Dataset records:
+++++

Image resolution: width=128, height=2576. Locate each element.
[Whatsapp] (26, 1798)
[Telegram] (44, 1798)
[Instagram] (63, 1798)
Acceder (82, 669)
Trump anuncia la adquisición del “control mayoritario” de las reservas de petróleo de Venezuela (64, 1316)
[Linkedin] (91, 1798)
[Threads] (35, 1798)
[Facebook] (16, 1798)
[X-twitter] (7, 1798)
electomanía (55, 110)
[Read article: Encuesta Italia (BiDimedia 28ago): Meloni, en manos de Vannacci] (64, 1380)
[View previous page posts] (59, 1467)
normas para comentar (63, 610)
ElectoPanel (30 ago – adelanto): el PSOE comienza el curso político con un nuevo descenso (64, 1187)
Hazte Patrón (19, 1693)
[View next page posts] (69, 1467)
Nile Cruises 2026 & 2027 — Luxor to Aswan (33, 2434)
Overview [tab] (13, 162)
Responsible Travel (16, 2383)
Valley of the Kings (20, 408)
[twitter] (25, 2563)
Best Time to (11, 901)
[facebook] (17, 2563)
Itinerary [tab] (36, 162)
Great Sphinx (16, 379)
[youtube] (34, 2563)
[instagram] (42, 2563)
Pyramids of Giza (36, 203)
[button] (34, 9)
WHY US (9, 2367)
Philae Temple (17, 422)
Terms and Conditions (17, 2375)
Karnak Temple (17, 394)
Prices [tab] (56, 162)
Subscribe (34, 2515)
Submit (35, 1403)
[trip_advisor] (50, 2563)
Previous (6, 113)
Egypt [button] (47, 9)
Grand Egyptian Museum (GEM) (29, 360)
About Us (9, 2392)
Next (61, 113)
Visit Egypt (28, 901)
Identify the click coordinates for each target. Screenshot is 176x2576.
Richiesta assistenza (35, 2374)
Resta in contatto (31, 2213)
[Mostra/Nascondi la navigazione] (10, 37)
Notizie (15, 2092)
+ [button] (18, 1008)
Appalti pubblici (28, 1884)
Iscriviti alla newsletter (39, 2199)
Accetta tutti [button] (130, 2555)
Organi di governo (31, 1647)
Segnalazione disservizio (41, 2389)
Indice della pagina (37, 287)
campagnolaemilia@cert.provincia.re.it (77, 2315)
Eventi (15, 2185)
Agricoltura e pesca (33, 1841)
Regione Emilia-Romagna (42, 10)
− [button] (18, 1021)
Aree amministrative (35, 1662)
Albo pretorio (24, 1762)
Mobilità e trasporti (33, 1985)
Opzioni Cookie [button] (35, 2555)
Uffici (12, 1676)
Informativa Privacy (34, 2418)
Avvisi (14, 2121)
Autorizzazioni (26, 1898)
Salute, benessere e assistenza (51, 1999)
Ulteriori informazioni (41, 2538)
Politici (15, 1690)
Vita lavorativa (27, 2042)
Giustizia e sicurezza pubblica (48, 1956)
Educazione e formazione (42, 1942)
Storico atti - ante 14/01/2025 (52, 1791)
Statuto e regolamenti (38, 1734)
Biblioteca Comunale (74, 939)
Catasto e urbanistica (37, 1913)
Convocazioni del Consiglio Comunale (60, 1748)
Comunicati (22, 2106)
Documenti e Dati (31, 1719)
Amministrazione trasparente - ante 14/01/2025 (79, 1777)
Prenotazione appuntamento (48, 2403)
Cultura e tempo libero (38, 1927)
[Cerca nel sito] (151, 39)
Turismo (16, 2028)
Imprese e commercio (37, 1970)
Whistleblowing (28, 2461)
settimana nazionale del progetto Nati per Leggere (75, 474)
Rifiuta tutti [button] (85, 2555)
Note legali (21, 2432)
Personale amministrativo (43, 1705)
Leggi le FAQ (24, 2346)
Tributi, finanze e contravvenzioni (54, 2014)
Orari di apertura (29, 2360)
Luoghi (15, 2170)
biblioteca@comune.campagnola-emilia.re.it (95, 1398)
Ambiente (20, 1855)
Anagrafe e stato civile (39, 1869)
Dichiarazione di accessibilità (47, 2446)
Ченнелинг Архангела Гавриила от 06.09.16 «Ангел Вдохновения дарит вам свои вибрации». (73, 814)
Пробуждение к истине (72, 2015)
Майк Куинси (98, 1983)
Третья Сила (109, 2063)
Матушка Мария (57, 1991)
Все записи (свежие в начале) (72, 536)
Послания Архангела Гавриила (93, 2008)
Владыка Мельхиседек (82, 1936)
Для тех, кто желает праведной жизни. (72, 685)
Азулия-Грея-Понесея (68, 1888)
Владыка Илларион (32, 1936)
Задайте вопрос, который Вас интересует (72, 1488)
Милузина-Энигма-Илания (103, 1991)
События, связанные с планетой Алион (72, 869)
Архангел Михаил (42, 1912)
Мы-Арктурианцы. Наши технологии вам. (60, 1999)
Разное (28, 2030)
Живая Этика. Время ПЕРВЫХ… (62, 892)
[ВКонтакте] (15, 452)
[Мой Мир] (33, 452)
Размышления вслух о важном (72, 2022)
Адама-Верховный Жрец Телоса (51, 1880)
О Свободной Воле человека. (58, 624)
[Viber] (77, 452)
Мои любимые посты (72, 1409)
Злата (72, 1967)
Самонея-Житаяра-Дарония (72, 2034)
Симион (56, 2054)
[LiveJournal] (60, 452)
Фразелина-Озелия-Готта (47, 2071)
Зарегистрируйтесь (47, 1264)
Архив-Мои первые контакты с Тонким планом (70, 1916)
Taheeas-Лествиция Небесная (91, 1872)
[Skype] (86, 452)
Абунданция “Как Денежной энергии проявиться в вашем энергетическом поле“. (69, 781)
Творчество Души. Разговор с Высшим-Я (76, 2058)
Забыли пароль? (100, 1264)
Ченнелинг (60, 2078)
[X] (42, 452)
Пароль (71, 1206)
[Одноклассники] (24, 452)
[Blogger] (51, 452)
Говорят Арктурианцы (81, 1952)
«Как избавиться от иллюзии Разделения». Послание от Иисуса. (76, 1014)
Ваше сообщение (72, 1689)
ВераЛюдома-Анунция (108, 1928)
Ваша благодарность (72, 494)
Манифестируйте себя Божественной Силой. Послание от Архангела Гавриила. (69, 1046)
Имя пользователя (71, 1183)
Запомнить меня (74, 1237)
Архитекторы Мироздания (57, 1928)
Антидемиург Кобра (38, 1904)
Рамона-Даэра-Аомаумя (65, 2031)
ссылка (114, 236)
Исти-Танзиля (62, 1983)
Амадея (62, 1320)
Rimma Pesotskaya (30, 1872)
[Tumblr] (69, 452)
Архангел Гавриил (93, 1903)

+++++

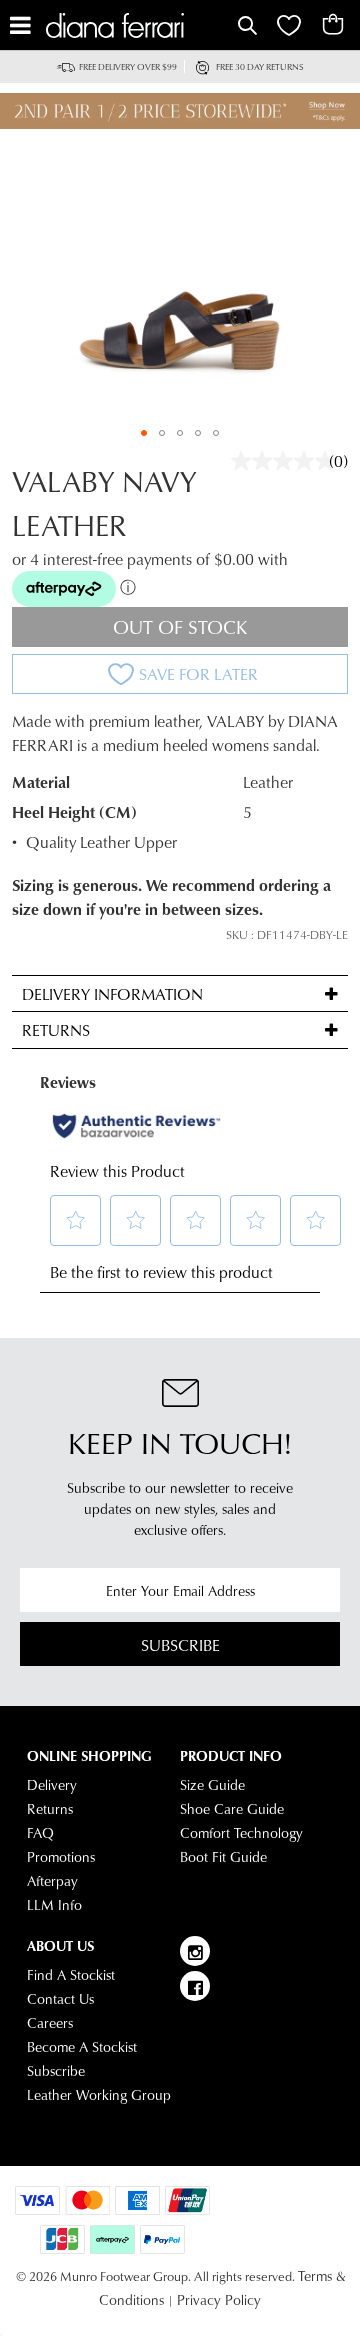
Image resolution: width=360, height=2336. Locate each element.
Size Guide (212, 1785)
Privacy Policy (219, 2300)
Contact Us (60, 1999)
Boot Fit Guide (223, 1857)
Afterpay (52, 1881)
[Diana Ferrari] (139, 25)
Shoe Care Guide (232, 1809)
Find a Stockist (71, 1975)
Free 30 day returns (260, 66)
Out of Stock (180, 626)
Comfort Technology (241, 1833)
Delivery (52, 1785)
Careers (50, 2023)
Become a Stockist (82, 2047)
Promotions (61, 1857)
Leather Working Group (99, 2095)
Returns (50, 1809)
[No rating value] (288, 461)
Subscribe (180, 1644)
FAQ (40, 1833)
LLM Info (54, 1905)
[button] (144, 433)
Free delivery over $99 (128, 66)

+++++

What is required: Scan the entries above for the string "posts" and copy each line containing it.

Output:
[View previous page posts] (59, 1467)
[View next page posts] (69, 1467)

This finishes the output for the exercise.